Thyroid gland is one of the glands of humans endocrine system, it has form of a butterfly and located in front of the neck. Thyroid has an important role in the regulation of numerous metabolic processes in the body. Various types of thyroid disease affect neither its structure and function.
The thyroid gland is located below the Adam’s apple, wrapped around the trachea (windpipe). Thin tissue area in the middle of the gland known as the isthmus connecting the two lobes of the thyroid gland on each side.
Thyroid gland uses iodine to produce vital hormones.

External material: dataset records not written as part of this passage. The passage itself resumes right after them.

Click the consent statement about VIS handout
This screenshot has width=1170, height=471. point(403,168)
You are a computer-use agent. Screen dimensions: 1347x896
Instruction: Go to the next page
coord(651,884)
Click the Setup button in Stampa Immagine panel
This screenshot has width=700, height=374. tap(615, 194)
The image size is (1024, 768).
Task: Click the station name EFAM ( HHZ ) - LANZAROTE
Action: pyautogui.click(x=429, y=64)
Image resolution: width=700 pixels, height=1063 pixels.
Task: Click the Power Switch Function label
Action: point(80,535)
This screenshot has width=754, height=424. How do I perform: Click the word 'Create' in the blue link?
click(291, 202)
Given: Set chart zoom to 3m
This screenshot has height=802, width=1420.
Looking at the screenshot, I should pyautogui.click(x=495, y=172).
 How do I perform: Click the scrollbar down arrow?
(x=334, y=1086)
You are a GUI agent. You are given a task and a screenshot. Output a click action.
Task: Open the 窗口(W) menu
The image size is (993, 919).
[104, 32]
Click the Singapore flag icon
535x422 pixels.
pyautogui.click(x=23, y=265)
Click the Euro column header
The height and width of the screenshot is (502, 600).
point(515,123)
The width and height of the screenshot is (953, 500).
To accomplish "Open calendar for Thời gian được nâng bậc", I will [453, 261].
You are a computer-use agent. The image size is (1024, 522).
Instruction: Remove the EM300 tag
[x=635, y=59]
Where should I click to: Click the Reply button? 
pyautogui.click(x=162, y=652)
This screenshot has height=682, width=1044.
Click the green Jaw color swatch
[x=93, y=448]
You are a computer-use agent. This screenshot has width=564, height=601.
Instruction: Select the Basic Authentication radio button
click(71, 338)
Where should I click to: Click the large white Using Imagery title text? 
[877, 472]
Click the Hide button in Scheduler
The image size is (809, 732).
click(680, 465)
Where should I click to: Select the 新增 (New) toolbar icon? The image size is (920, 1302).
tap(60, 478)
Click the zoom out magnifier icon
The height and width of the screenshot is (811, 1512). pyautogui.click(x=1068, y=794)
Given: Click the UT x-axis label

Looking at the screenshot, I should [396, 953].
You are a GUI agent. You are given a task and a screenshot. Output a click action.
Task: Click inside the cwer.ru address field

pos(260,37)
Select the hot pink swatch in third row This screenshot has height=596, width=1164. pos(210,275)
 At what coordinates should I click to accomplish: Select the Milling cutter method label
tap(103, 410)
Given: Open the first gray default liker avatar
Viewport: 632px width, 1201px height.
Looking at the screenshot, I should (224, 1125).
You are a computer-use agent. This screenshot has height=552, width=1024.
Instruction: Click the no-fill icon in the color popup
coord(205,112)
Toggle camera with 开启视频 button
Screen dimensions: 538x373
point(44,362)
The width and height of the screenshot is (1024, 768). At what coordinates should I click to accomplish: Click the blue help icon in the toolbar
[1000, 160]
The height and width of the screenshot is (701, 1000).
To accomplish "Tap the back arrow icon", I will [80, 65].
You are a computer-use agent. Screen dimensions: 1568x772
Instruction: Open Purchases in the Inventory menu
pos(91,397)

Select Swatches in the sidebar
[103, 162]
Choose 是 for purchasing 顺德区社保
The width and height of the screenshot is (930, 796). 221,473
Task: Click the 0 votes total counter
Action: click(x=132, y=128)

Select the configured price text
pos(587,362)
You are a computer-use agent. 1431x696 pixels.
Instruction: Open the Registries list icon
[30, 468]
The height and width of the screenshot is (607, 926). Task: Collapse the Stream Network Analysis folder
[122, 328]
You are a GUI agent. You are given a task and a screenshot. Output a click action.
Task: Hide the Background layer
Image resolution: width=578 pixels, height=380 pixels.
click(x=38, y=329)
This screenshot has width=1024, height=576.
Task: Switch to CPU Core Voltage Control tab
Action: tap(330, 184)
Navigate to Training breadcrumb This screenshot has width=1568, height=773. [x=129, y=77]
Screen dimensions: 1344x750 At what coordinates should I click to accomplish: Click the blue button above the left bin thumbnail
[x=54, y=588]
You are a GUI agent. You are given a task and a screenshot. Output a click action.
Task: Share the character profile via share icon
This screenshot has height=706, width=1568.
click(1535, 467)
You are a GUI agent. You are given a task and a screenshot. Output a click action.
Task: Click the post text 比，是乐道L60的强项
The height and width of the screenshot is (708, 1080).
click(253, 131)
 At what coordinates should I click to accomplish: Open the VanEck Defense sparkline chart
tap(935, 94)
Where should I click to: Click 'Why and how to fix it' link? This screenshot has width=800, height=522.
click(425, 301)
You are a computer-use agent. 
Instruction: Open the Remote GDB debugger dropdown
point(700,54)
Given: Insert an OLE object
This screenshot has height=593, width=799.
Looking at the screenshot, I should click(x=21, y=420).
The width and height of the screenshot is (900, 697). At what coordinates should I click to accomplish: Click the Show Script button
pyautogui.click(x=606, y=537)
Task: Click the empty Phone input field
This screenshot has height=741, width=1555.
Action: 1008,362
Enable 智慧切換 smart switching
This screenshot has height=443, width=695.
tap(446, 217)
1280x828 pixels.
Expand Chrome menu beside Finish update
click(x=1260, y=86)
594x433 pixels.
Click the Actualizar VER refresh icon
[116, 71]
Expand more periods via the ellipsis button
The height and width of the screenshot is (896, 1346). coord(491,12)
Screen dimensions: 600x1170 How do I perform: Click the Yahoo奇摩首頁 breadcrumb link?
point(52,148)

Thyroxine also known as T4 is the principal hormone produced gland. After delivery to the bloodstream through the tissues of the body, a small part is released from the gland T4 and converted into triiodothyronine (T3), which is the most active hormone.
Thyroid function is regulated by a feedback mechanism involving the brain. When thyroid hormone levels low hypothalamus in the brain produces a hormone known as thyrotropin releasing hormone (TRH), which involves the pituitary gland (located at the base of the brain) to release thyroid stimulating hormone (TSH). TSH stimulates thyroid gland to release more T4.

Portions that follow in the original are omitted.